Editor’s note: Halloween, drag shows and Wilde, freeing costumes
November 1, 2019
Halloween costumes originated to help people deal with problems from the other side. In my story on the Buckland Museum of Witchcraft and Magick, curator Steven Intermill discussed how the tradition of dressing up as monsters was originally a way for pagans to fend off evil spirits during the Celtic festival of Samhain.
Now, most people going bar hopping are probably not dressing up in fear of vengeful spirits. Instead, Halloween costumes are now a way to have fun with friends. Dressing in costume is a way of expressing the self by dressing up as something entirely different. Though I will not be in town this weekend, I originally planned on dressing as a medieval plague doctor. It fits my macabre sense of humor and going around a party waving around incense, and occasionally yelling “bring out your dead” in a not-so-subtle ode to a Monty Python character sounds like an incredible time.
But no one has described the sheer joy of wearing a costume perfectly suited to your personality quite as well as Oscar Wilde.
“The beauty of a dress depends entirely and absolutely on the loveliness it shields, and on the freedom and motion that it does not impede,” wrote Wilde in his essay “The Philosophy of Dress.”
Wilde’s argument is that dress should be simultaneously shielding and freeing.

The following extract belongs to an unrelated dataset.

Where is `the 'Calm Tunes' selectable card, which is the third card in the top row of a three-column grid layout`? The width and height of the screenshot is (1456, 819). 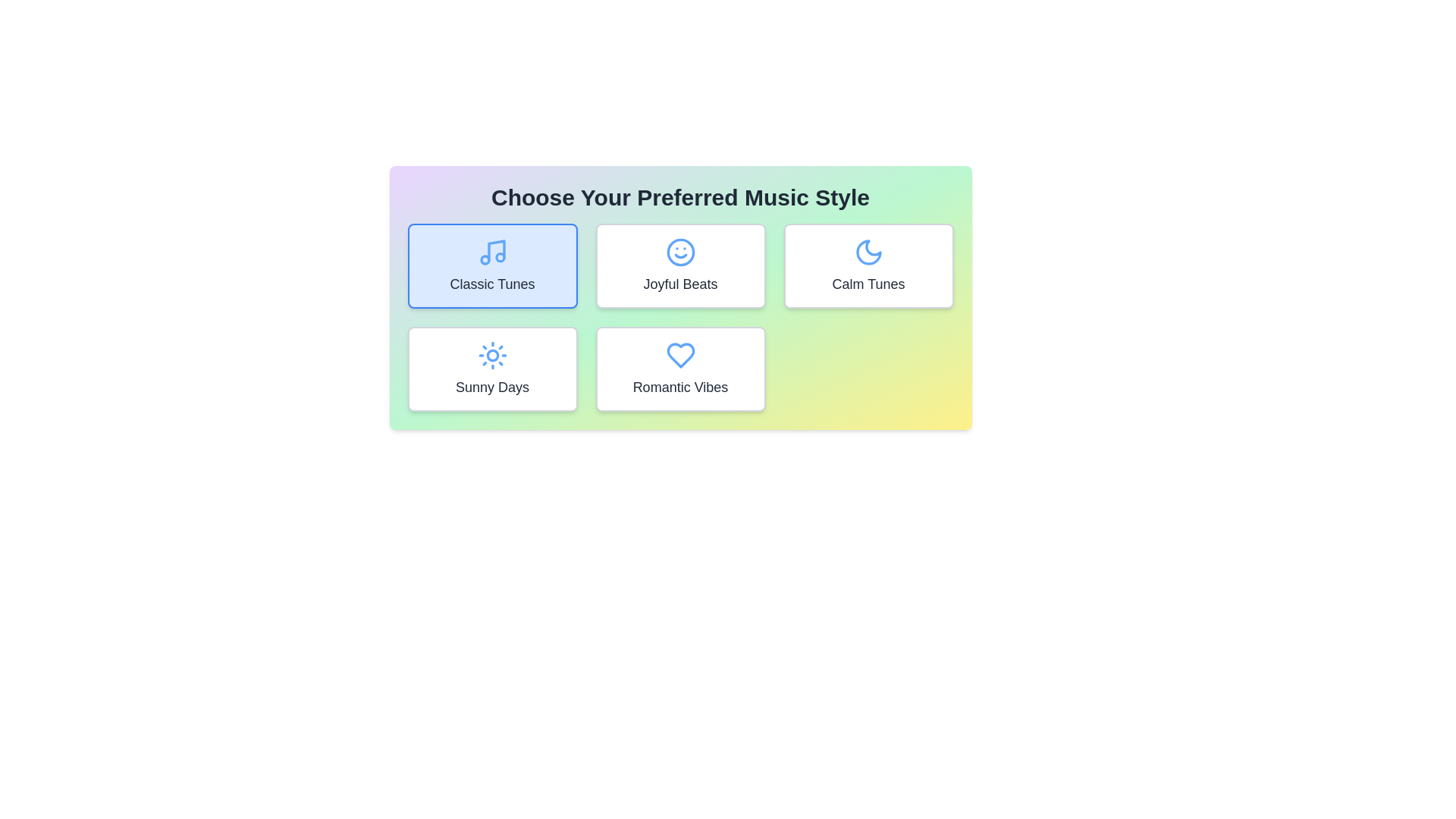
the 'Calm Tunes' selectable card, which is the third card in the top row of a three-column grid layout is located at coordinates (868, 265).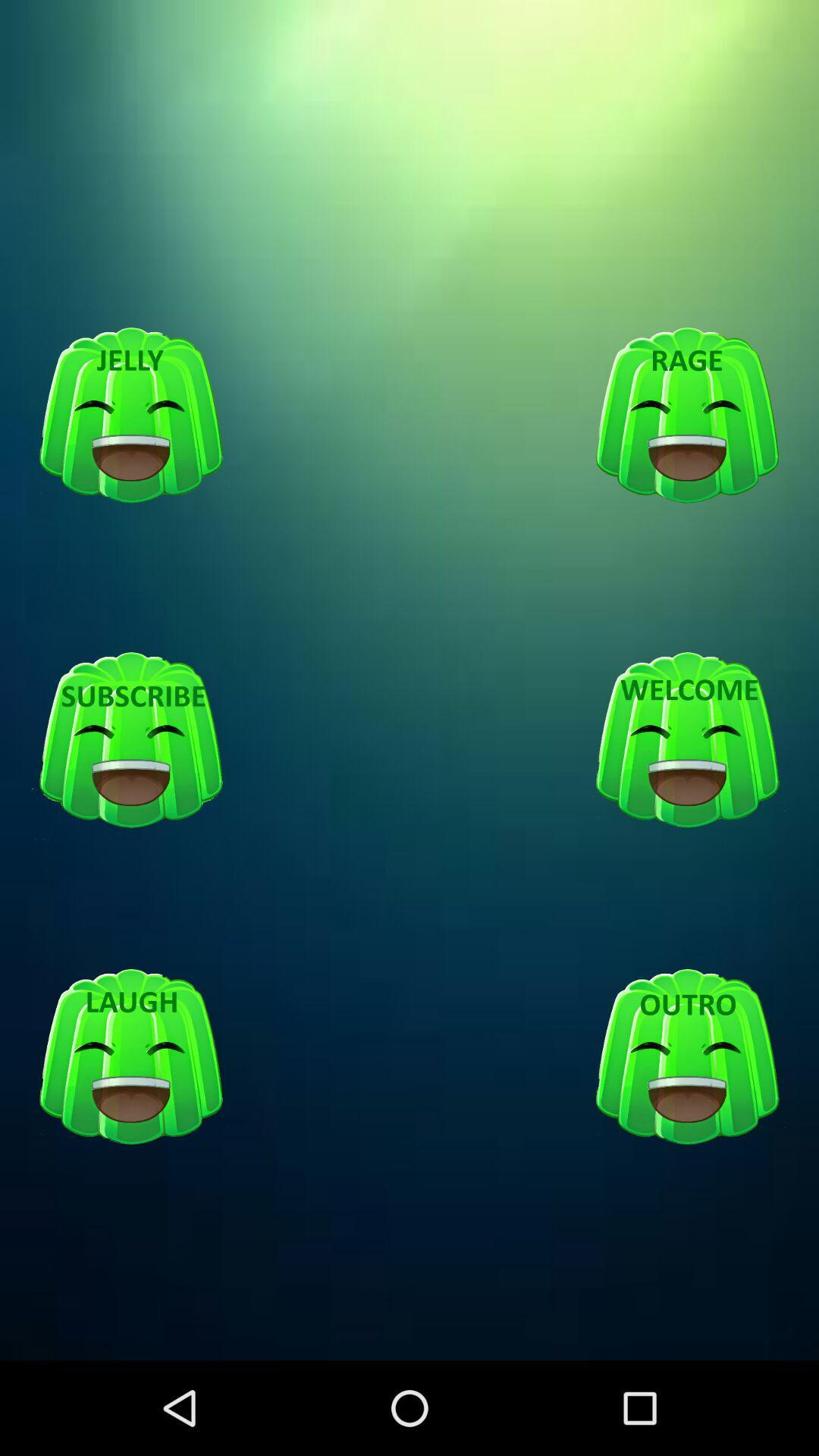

It is a shield, since it lacks the total vulnerability of being nude, as there is a barrier between ourselves and the outside world. Yet it should not be a constraining shield, limiting motion and livelihood, which is the reason Wilde hated the constrictive frills of the late 1800s fashion.
Costuming and clothing can also be a political act. Events like drag shows are an important part of LGBTQ culture and activism. On Saturday, Nov. 2, Case Western Reserve University is hosting a drag show in support of students at John Carroll University (JCU), whose drag show was canceled by the administration because of fears it will cause “divisiveness,” according to a university spokesperson.

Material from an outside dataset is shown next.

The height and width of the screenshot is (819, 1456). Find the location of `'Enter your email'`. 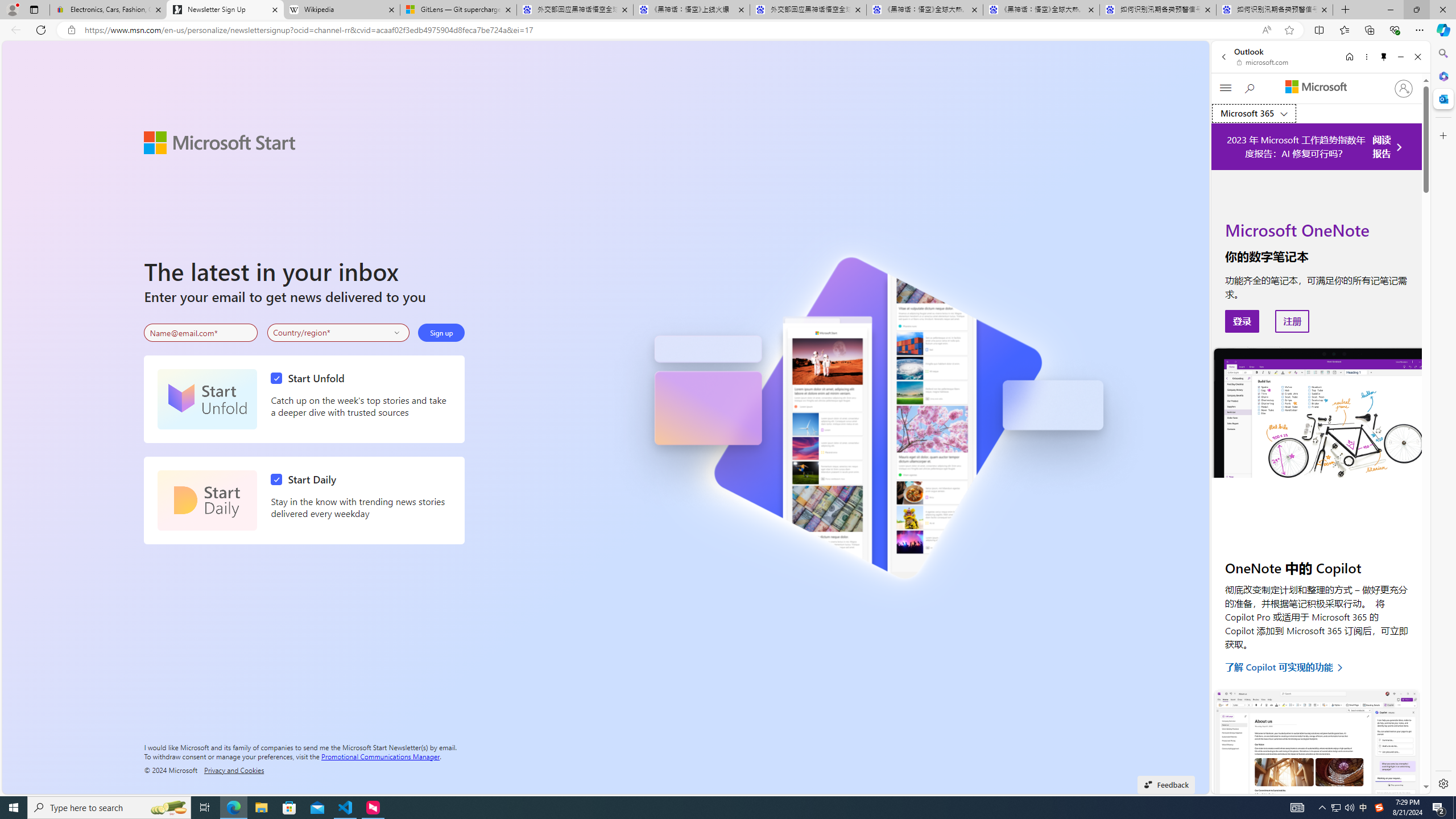

'Enter your email' is located at coordinates (200, 333).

A religious group, like the Jesuits who are in charge of JCU, cannot have the license to forcefully push their views on others. The actions of JCU are a violation of freedom of expression. By putting on a drag show, complete with transit for JCU students, CWRU students are helping students express themselves. This drag show is a great way to give students, both at JCU and CWRU, the opportunity to perform when they were robbed by their own institution.
The divisive ideas supposedly espoused by events like JCU’s canceled drag show have largely remained unsaid. There was, however, a 2018 op-ed column claiming the event was a celebration of “sexual perversity,” with fears that it would lead to the “corruption of Catholic youth,” since drag stars are often men performing as women characters. The idea that art by LGBTQ+ people would corrupt children is a trope that has been used to justify censorship and prejudice for generations.
“There is no such thing as an immoral work,” Wilde wrote in his novel “The Picture of Dorian Gray,” rather, “Books are well written, or badly written.”
Wilde himself fell victim to this reasoning when he was put on trial on charges of sodomy and indecency, legal terms for homosexuality in Britain. During the trial, the prosecution used his work to argue against Wilde, claiming his work was immoral and indecent. He did not argue that he was not homosexual. He lost and was thrown in jail for two years.
“It is that deep, spiritual affection that is as pure as it is perfect,” said Wilde at his trial. “It dictates and pervades great works of art like those of Shakespeare and Michelangelo, and those two letters of mine, such as they are. It is in this century misunderstood, so much misunderstood that it may be described as the ‘Love that dare not speak its name,’ and on account of it I am placed where I am now.”
Wilde was always himself, and his attitudes on dress and his defense of himself at his trial exemplify that. It shows how freedom of expression is about the ability to live as one wants to live, as long as it does not harm others.
In honor of Wilde, I hope you wore a costume this Halloween that shielded and freed you, letting yourself explore different aspects of who you are with the people you love.